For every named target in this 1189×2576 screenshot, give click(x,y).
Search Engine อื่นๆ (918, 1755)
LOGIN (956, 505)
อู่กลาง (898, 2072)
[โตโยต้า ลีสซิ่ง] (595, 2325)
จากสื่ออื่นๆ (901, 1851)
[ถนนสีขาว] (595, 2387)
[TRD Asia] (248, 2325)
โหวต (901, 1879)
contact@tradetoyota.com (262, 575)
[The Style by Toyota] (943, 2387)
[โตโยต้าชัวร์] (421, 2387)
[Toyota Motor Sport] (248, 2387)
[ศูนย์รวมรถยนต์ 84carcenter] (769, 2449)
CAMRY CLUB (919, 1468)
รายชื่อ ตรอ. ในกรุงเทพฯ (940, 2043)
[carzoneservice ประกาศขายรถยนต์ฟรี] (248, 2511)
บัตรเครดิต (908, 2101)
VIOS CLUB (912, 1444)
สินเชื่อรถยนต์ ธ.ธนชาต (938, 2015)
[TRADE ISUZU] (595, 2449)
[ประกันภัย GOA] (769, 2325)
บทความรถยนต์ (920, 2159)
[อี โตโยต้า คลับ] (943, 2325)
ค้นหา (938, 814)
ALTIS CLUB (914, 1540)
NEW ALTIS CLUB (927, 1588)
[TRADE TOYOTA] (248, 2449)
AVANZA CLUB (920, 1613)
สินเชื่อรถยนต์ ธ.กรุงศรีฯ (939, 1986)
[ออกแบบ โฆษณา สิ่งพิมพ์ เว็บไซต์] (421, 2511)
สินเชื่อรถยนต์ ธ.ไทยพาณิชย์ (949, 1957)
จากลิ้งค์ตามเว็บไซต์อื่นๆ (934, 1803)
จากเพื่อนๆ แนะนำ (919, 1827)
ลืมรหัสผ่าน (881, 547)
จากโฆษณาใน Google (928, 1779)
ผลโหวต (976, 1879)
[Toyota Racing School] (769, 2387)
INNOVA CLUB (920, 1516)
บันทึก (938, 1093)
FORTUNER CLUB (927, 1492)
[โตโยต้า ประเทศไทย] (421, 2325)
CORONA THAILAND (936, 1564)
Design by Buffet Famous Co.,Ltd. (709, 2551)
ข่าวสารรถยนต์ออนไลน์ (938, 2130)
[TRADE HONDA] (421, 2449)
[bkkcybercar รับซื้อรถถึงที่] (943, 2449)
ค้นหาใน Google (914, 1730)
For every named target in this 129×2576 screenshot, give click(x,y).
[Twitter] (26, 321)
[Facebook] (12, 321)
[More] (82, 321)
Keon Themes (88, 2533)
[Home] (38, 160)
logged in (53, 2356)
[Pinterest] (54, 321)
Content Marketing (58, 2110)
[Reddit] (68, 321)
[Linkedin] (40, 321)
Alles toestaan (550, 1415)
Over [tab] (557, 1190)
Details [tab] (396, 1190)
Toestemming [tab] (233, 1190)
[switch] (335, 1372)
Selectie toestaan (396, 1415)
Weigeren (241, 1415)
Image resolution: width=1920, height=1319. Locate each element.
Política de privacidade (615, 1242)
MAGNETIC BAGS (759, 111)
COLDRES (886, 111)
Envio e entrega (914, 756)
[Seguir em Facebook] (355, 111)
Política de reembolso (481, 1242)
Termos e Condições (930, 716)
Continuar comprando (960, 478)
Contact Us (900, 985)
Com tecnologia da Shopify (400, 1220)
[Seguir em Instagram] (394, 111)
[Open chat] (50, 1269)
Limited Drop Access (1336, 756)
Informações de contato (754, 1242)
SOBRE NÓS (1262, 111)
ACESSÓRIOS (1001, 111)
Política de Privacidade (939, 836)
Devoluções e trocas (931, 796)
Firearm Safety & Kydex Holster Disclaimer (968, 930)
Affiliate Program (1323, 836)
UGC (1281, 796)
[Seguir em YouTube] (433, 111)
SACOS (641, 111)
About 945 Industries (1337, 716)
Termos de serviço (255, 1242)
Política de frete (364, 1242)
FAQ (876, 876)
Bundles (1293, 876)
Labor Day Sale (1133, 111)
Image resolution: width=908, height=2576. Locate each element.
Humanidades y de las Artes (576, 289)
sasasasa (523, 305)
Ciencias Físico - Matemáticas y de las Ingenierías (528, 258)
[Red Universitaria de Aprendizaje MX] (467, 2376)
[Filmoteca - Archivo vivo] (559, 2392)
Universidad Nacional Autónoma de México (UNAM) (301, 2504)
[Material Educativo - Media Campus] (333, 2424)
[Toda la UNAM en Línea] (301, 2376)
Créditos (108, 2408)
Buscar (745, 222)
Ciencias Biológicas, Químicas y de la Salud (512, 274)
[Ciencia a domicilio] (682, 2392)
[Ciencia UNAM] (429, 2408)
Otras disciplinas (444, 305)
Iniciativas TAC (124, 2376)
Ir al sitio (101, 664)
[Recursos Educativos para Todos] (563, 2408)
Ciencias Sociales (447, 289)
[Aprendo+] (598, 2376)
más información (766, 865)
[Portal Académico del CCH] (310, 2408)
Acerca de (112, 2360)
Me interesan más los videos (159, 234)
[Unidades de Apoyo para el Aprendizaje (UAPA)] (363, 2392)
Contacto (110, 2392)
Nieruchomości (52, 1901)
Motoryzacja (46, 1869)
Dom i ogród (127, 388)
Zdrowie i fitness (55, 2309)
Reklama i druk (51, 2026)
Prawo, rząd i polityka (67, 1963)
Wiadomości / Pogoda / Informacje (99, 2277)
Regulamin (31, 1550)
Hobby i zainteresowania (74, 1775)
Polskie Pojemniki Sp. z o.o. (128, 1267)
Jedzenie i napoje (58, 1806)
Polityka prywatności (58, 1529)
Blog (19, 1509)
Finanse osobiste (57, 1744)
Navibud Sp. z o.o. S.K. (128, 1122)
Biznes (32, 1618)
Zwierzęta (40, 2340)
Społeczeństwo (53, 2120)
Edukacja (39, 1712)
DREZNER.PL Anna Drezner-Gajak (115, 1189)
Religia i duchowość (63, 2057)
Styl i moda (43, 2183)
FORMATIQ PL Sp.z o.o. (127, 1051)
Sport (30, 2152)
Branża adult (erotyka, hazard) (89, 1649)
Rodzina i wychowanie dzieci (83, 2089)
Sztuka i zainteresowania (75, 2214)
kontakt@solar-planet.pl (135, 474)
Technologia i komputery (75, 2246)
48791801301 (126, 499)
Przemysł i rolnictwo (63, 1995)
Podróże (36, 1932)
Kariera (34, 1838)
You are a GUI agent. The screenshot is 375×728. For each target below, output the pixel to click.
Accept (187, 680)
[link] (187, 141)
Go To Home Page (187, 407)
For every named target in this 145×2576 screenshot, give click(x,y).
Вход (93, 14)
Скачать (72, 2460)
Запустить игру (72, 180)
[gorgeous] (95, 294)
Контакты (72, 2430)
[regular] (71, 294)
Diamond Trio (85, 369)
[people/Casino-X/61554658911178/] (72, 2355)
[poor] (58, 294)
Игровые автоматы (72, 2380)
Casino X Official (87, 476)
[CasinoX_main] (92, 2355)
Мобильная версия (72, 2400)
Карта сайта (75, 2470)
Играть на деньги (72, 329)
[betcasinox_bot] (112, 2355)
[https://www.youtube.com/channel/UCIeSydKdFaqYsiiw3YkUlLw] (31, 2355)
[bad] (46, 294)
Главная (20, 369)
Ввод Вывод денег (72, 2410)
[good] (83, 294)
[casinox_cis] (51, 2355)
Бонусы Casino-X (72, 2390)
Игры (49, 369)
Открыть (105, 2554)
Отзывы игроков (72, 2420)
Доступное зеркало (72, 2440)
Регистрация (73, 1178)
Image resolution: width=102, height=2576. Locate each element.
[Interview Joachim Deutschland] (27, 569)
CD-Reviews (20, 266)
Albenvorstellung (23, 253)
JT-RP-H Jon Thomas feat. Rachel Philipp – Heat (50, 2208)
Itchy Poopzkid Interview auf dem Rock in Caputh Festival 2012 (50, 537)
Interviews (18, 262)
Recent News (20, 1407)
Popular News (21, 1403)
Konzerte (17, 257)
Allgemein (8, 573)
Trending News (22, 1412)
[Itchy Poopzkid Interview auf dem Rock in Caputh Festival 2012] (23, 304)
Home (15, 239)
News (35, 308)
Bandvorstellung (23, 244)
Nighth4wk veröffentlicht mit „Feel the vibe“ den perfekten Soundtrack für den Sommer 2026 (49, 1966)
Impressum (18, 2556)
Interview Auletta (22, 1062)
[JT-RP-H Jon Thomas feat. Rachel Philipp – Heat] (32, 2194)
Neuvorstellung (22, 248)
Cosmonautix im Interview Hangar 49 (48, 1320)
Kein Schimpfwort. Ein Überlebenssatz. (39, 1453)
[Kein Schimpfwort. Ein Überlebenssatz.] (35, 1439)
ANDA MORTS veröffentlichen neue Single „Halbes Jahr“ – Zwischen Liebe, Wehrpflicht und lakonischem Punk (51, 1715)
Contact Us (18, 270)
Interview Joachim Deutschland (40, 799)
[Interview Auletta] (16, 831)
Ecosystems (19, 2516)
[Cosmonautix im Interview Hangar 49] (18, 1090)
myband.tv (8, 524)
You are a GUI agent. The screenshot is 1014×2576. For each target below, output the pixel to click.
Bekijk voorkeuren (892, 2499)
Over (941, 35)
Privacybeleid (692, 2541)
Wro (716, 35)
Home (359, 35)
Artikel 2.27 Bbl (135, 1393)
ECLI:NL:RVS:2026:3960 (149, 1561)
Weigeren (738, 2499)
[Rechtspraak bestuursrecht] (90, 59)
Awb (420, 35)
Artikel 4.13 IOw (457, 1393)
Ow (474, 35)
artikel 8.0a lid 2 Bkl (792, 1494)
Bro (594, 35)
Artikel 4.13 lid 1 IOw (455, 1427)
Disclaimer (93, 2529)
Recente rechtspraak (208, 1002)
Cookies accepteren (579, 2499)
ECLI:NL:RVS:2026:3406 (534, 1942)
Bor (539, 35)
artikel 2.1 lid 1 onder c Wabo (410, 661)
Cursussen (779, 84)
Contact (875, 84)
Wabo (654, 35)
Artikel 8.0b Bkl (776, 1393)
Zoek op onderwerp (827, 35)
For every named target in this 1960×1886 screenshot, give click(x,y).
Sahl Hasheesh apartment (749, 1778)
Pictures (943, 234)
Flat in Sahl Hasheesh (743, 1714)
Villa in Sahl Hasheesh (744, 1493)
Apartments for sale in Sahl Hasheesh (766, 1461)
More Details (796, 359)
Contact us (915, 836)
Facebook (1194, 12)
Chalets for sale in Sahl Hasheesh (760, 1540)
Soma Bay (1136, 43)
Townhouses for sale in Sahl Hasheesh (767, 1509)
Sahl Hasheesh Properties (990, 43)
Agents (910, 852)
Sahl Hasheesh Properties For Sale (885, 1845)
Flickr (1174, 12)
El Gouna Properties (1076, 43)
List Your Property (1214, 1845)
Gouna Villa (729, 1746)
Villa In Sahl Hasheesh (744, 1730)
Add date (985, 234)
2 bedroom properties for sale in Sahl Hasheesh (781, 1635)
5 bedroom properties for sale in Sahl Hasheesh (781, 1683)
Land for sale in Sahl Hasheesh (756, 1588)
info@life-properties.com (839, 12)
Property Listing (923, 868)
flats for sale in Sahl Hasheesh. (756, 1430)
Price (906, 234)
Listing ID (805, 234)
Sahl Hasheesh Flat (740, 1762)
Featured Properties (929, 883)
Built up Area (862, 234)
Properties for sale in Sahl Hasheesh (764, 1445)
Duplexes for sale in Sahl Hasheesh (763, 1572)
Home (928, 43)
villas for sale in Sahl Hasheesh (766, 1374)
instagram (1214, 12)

──────────────────────────────

Task instructions: When a line in the data contains "อรถยนต", return it as written.

Exercise output:
สินเชื่อรถยนต์ ธ.ธนชาต (938, 2015)
สินเชื่อรถยนต์ ธ.กรุงศรีฯ (939, 1986)
สินเชื่อรถยนต์ ธ.ไทยพาณิชย์ (949, 1957)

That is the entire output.